Un jour, Paul Rayment est victime d’un accident de vélo, qui contraint les médecins à l’amputer d’une jambe. L’homme, hier encore fringant sexagénaire, devient soudain un vieillard. Comme la plupart des récits du Nobel 2003, L’homme ralenti fait dans ses premières pages littéralement toucher du doigt une compassion apparemment absente.
C’est pourtant aussi un roman d’amour : celui que cet homme ralenti éprouve pour Marjana, l’infirmière croate qui vient le soigner chez lui. Quel amour stupide pourtant ! Il voit bien le ridicule de cette situation : un vieillard éclopé amoureux d’une femme jeune encore, et attirante.
Et puis survient le plus improbable, une femme inconnue sonne à la porte de notre homme: Elizabeth Costello, écrivaine (et personnage principal du précédent roman de Coetzee), se présente chez lui sans y être invitée, et commente la situation. «Tout ça est d’un réel ! répète Elizabeth Costello.
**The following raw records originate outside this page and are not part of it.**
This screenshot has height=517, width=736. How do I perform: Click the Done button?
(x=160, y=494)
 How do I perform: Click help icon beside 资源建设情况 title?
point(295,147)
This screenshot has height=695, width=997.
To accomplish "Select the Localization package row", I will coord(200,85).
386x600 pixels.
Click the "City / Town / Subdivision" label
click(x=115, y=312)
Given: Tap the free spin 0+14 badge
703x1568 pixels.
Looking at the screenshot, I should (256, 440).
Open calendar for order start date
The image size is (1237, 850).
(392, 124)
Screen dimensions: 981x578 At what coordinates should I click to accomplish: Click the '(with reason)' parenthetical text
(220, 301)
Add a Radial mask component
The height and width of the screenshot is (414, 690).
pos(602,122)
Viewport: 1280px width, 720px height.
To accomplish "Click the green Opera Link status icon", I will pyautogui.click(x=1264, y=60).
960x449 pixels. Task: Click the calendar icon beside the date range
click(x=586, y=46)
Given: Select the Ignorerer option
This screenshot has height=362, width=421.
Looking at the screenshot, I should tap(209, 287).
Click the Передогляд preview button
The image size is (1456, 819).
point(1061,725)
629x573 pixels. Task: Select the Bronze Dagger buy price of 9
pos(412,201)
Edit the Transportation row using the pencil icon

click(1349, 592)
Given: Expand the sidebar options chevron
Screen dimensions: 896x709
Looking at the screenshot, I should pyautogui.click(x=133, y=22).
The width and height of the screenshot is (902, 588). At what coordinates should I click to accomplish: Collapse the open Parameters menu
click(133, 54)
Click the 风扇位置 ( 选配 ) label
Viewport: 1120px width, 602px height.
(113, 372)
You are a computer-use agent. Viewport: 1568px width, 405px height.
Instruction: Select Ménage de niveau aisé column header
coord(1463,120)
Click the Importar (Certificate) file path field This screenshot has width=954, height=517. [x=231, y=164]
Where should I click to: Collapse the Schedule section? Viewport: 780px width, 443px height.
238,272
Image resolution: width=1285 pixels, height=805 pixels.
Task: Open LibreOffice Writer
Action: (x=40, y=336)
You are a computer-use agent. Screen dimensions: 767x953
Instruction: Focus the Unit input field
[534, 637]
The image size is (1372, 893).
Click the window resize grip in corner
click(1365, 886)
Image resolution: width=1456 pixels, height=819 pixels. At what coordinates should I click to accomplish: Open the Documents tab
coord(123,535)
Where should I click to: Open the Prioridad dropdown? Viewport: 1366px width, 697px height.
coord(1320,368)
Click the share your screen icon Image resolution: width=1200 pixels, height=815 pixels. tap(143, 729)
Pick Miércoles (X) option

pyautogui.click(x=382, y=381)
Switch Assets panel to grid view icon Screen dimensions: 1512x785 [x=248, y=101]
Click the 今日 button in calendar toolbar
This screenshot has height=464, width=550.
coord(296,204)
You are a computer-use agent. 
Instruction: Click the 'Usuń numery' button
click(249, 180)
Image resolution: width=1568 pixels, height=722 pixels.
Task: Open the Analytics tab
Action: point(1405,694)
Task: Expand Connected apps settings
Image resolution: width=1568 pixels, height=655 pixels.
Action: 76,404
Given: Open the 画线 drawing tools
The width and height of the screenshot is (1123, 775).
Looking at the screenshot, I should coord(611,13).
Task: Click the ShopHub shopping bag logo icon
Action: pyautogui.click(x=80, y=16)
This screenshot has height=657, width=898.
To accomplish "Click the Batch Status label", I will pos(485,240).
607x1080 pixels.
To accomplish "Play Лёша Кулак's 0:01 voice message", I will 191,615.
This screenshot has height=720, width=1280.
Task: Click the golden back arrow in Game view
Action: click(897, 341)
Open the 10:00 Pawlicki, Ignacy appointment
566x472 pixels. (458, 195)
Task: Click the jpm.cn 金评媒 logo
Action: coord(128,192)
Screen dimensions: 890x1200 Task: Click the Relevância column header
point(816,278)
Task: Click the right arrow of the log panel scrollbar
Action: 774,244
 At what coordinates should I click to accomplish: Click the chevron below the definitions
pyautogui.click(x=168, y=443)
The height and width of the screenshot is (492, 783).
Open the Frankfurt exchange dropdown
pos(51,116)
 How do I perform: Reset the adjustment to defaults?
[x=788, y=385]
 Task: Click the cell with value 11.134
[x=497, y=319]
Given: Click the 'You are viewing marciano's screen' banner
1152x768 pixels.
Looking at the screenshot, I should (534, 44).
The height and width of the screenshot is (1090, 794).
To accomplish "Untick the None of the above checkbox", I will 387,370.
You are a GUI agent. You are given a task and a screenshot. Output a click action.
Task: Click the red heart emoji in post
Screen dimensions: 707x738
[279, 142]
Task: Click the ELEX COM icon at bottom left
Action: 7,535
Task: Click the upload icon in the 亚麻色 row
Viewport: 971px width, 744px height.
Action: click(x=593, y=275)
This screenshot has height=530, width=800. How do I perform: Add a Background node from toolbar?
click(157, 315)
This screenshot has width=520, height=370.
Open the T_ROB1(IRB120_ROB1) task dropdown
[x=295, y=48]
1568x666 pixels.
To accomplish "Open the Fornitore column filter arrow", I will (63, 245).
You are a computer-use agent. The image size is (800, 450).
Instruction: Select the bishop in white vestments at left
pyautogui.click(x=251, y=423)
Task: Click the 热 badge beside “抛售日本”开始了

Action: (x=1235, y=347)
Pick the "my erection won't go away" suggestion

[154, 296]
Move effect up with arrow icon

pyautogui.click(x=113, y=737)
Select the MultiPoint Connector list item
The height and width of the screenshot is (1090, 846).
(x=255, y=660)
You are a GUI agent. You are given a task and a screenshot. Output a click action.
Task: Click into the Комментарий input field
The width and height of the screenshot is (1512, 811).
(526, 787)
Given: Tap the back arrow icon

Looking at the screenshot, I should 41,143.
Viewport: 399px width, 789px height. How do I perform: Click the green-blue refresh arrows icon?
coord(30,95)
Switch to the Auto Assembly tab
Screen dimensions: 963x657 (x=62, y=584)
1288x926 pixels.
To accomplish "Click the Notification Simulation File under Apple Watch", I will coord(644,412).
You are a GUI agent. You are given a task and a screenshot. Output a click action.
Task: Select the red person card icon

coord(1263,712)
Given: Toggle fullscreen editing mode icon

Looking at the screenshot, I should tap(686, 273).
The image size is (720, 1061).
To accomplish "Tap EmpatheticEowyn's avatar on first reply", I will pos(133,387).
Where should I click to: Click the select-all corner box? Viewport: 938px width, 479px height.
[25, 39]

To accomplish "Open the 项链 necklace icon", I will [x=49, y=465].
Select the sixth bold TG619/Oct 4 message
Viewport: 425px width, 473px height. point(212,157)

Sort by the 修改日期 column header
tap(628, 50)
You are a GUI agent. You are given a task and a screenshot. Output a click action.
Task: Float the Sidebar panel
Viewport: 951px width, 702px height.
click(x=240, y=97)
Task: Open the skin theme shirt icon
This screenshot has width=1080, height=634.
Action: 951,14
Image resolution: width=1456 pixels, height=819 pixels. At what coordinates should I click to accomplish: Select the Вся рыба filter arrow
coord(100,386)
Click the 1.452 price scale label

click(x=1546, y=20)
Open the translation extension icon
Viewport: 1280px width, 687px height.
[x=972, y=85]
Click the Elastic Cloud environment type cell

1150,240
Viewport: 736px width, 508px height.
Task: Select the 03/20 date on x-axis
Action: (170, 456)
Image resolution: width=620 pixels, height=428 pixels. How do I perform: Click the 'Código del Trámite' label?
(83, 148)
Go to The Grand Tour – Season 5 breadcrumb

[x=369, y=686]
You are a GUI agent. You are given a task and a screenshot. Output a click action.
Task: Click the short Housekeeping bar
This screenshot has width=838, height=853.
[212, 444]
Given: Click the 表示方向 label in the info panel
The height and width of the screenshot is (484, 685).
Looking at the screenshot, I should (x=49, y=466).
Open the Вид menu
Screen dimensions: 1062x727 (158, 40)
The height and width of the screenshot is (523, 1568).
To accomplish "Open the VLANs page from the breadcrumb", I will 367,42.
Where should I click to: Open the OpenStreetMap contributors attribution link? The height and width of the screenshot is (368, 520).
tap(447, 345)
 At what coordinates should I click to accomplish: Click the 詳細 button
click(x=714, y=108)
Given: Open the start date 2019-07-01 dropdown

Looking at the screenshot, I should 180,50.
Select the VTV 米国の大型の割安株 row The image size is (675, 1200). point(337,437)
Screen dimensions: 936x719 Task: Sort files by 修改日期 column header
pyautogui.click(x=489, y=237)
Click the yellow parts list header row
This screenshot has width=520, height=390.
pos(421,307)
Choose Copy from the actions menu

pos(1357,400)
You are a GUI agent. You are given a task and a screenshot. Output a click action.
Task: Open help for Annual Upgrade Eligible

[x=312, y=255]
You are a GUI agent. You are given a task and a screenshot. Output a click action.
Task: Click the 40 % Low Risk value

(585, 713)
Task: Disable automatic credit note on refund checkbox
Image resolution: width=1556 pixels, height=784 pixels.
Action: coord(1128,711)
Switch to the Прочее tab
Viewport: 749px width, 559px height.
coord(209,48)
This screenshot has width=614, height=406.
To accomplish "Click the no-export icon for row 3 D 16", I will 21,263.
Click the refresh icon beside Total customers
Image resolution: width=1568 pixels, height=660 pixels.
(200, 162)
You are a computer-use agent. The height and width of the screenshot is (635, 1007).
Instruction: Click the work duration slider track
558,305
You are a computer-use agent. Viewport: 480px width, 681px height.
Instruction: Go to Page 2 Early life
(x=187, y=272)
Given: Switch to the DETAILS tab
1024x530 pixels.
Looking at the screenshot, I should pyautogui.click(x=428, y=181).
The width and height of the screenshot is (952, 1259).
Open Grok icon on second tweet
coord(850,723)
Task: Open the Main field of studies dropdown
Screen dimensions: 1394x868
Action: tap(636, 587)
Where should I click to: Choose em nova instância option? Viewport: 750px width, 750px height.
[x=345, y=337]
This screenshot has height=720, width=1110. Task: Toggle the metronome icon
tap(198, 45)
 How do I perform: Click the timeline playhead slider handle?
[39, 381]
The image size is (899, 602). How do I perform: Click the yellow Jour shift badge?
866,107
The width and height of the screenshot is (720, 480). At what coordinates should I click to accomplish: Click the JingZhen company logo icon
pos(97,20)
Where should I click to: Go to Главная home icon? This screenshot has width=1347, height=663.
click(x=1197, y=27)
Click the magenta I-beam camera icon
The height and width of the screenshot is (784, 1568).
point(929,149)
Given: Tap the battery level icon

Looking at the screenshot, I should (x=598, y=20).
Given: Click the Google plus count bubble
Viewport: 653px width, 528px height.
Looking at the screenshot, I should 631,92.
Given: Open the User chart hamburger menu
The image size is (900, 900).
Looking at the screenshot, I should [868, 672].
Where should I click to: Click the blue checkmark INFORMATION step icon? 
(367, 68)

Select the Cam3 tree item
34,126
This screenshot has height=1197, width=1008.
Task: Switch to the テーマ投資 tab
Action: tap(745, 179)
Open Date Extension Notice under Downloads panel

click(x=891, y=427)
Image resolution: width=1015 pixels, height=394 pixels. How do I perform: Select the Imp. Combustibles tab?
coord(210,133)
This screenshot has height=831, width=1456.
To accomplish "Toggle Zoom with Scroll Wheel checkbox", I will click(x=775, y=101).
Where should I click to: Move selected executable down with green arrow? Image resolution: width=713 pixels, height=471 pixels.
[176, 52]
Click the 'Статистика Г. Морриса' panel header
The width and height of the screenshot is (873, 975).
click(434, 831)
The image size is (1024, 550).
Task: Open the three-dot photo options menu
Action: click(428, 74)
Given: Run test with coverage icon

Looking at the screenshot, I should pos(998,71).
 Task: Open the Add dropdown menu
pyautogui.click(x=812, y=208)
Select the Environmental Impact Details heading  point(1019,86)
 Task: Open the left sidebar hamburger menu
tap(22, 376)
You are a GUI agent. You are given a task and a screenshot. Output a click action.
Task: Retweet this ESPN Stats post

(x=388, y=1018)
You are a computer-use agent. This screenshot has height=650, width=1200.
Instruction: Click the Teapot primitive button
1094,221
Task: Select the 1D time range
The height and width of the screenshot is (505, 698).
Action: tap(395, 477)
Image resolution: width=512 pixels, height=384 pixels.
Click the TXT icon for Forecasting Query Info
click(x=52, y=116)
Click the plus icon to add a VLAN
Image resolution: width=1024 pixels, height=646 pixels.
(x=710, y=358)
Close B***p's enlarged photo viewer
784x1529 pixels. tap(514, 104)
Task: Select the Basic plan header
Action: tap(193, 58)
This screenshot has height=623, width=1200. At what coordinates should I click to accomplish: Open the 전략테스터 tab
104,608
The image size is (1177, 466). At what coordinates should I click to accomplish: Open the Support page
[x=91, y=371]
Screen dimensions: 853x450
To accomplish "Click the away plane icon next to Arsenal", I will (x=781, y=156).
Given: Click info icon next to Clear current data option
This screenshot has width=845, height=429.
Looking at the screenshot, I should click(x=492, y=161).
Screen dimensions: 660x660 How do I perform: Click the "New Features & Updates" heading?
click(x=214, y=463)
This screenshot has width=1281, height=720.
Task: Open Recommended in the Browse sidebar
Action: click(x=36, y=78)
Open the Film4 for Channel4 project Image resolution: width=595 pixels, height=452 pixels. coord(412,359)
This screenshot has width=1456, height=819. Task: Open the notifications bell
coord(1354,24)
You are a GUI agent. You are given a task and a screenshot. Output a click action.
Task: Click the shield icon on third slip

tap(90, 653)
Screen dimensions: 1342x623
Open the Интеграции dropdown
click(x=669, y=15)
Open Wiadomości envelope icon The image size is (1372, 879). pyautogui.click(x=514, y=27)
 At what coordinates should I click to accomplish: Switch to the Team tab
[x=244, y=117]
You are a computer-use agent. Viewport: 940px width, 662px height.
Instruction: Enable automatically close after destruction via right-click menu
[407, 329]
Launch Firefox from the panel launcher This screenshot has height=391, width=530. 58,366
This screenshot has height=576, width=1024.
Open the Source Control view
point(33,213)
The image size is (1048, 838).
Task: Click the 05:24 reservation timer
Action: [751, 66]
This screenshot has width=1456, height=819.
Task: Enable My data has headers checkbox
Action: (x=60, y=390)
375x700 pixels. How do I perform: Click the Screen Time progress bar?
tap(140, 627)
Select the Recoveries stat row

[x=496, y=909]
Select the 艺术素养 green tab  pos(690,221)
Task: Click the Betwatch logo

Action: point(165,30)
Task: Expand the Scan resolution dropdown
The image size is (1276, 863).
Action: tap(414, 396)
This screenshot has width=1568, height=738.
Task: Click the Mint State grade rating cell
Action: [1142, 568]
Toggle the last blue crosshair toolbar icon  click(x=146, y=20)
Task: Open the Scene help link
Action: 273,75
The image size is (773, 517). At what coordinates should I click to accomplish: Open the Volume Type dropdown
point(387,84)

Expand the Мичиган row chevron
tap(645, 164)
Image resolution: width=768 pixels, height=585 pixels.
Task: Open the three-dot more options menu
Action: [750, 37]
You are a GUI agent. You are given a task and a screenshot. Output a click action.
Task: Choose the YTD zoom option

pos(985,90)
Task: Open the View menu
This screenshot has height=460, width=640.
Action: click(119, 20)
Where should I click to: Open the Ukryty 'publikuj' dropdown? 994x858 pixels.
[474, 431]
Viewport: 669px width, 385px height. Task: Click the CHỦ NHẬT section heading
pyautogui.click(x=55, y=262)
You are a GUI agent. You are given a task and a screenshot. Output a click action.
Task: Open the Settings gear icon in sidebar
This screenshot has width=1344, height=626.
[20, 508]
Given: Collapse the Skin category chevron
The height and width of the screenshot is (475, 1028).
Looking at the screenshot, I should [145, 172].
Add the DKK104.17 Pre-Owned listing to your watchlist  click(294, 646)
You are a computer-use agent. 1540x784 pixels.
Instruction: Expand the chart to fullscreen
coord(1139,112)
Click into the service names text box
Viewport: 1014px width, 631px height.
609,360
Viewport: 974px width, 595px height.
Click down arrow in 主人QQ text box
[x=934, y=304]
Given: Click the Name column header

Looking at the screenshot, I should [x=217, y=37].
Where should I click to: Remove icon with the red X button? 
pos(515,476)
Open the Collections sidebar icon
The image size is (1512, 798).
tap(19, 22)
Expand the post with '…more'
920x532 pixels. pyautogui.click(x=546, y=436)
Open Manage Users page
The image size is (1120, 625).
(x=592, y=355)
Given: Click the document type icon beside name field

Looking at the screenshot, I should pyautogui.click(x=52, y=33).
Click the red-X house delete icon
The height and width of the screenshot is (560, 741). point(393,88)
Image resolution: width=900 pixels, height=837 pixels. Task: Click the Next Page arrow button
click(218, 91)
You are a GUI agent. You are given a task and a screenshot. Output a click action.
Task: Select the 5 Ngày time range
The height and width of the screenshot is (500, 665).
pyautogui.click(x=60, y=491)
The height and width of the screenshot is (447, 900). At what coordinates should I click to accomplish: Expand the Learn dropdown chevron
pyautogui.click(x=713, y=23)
Qui l’aurait cru ?».
Une fois de plus, Coetzee se révèle un maître. Son roman offre une multitude de lectures, une richesse d’interprétation étourdissante. Roman du surgissement, de la rupture qui menace toute vie, roman de la vieillesse et de la déchéance, roman de la fragilité des corps et des cœurs, roman sur le roman certes, mais avec des mains qui seraient vraiment des mains, posées sur la chair d’un homme blessé.